Ich kann und will nicht schlechte (haus-)ärztliche Betreuung entschuldigen, sie ist aber momentan ob der Herausforderungen im Gesundheitssystem sehr schwer vom System kontrollierbar. Meine Hoffnung ist, dass die Leute sich untereinander austauschen und somit die schlechten Ärzte ganz organisch (um nicht zu sagen homöopathisch
) an den Rand gedrängt werden. Yelp-reviews können aus Sicht des Arztes sehr frustrierend und unfair sein, aber zumindest haben die Leute mit dem Internet zumindest irgendeine Chance, *irgendwie* zu selektieren. Möchte auch ganz klar sagen: Erfahrungen wie die von dir geschilderte sind absolut inakzeptabel und dürfen nicht vorkommen, ever. Dass hier auf hausärztlicher Seite nicht früh an eine Koloskopie gedacht wurde (die ab einem gewissen Alter ohnehin allen Patienten, auch den beschwerdefreien, nahegelegt werden soll) bricht mir das Herz, als Arzt und Privatmensch. Die Alternative soll *gute* hausärztliche Betreuung (oder, was wohl die Zukunft ist, gute Betreuung in einem primary healthcare center) sein, nicht die NFA. Das wird jetzt sehr hart klingen, aber ich kenn Notfallmediziner, die bei den Worten "seit 2 Monaten" fast schon augenblicklich den Patienten die Hand reichen mit den Worten "Wir behandeln akute Notfälle, auf Wiedersehen." Ich bin überhaupt kein Fan von diesem Umgang mit Menschen, aber ich versteh schon, wo sie herkommen. Sie tun das nicht, weil sie Unmenschen sind, die einem nicht helfen wollen, sondern weil sie nicht wissen, ob gerade jemand auf dem Weg ist, der seit 15 Minuten wegen einer Aneurysmaruptur unheimliche Kopfschmerzen hat und akute (!) Hilfe braucht. Dafür sind sie nämlich da. Ein Tumorpatient soll unbedingt eine möglichst frühe, schnelle Diagnose und Therapie erhalten, aber hier gehts nicht um Minuten. Bei einem Schlaganfall schon. "Time is brain", wie man so schön sagt.
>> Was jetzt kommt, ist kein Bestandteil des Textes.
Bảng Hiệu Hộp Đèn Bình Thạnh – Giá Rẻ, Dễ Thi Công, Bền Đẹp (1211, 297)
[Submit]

Wenn wirklich alle Stricke reißen, der 4. niedergelassene Arzt eine Null ist und man nicht mehr weiter weiß, während der Leidensdruck steigt, kann ich aber absolut verstehen, wenn man in seiner Verzweiflung ins Krankenhaus geht. Glaub mir, als Arzt kennt man ohnehin die schrecklichsten Geschichten in Sachen beschissene (haus-)ärzliche Betreuung. Wenn man sich da emotional einlässt, stirbt man monatlich tausend Tode bei den Patientenschicksalen, die man so mitbekommt. Ich wünsch mir ja nur eine gesunde Mitte in der Art und Weise, wie Patienten innerhalb dieses Systems agieren. Dass das Gesundheitssystem noch eine ganze Palette anderer Probleme hat (die von dir angesprochenen inkl.) möcht ich im Leben nicht verleugnen.